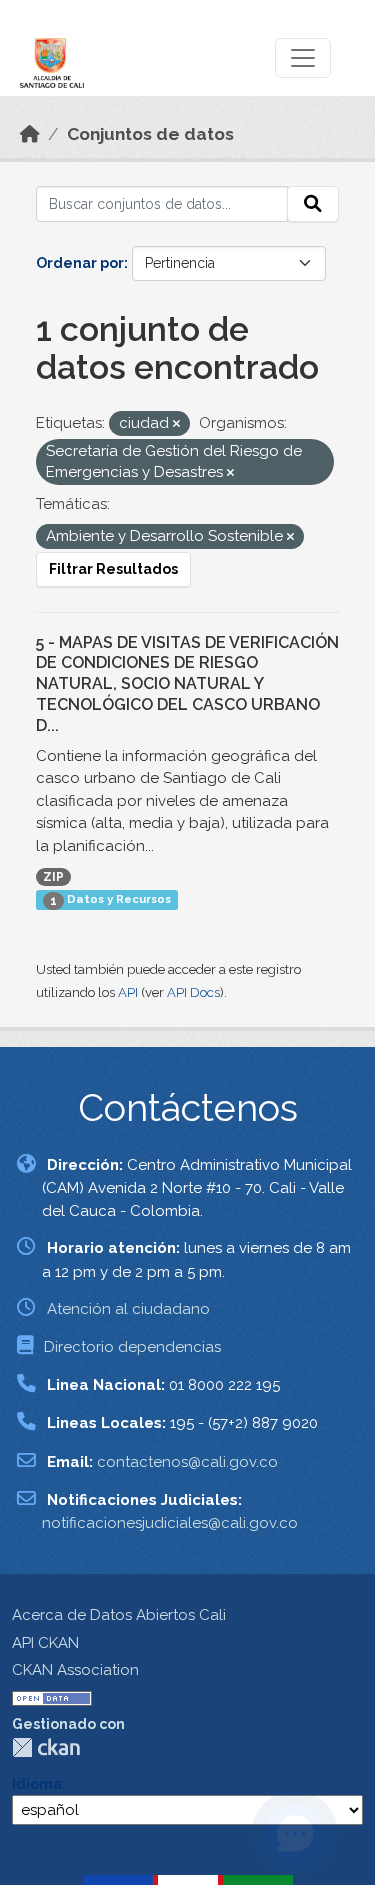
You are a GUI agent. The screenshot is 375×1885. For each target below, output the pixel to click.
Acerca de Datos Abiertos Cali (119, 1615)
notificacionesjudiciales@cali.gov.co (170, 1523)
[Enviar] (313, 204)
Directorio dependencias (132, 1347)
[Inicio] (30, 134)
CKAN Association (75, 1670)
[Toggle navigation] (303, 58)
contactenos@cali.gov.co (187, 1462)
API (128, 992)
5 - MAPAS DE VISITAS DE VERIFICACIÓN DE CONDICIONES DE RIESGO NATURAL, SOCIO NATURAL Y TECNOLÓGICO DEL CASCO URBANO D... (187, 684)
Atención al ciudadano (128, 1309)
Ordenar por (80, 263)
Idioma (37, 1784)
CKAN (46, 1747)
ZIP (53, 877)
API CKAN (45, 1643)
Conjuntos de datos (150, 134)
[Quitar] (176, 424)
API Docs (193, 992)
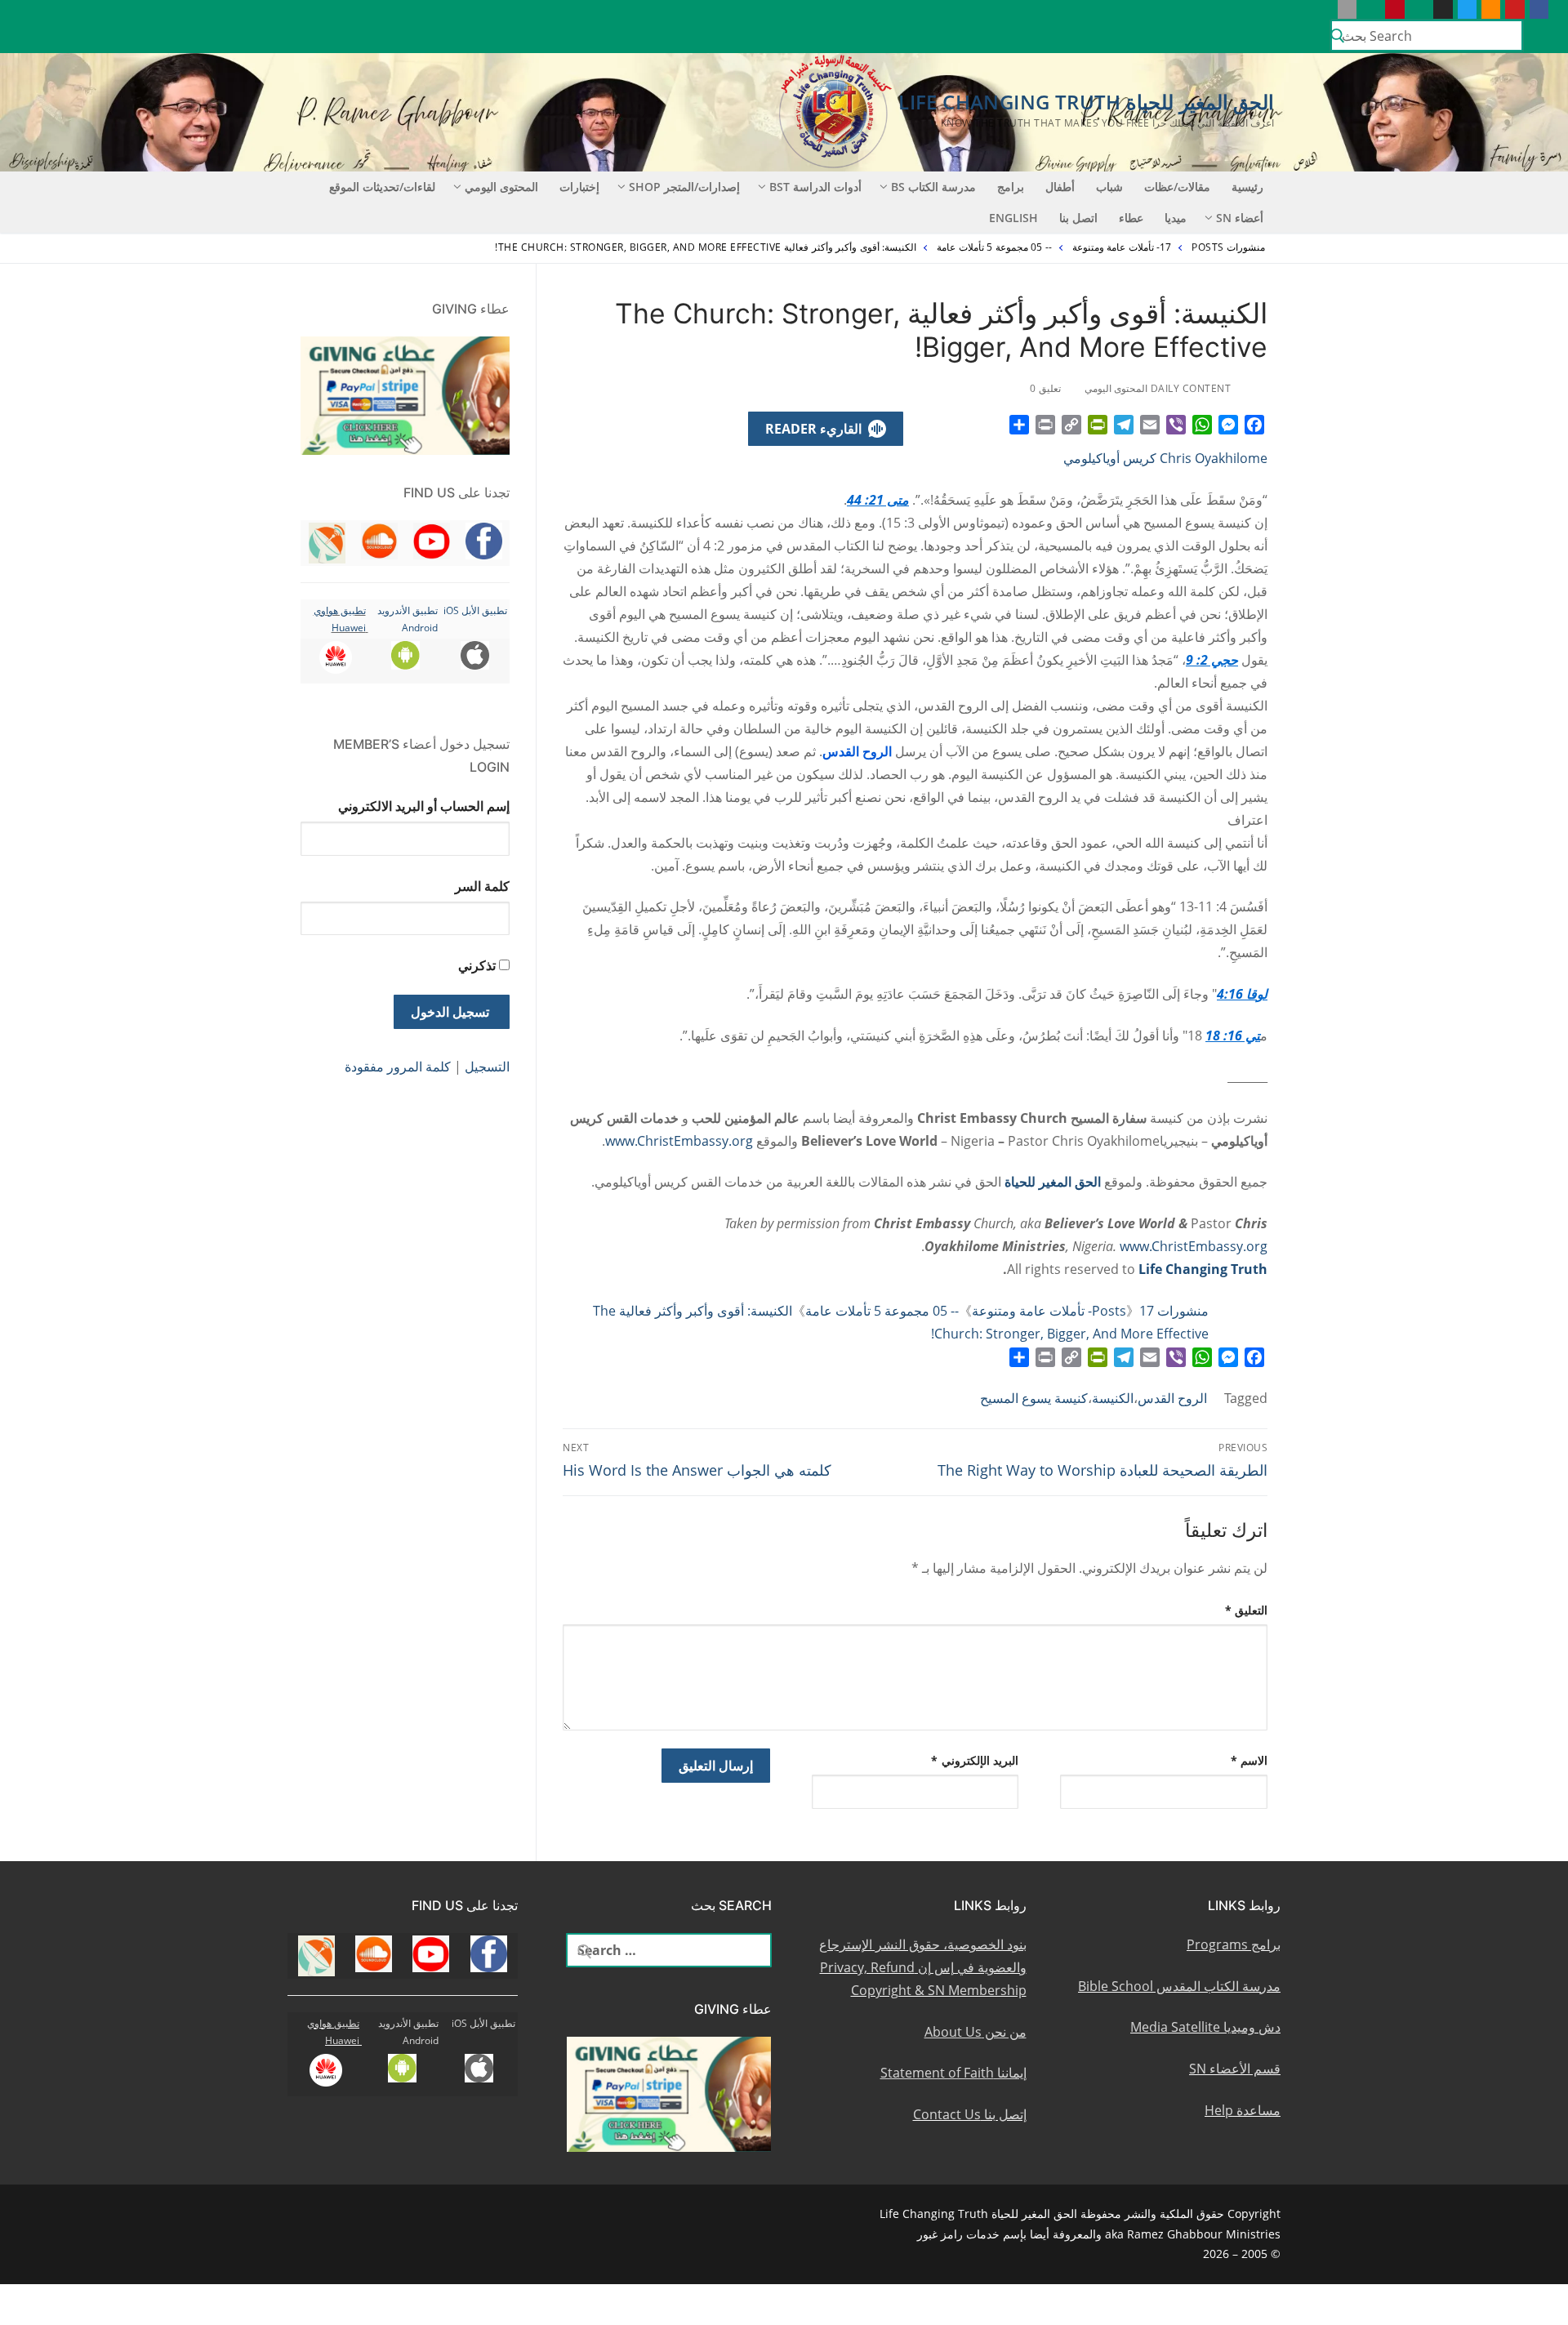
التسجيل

● **Task description**:
Pictures stay out of the copy. Reproduce exactly the lines from the one containing "Atención al ciudadano (128, 1309)" through the last line of the records above, both included.

● **Task answer**:
Atención al ciudadano (128, 1309)
Ordenar por (80, 263)
Idioma (37, 1784)
CKAN (46, 1747)
ZIP (53, 877)
API CKAN (45, 1643)
Conjuntos de datos (150, 134)
[Quitar] (176, 424)
API Docs (193, 992)
التسجيل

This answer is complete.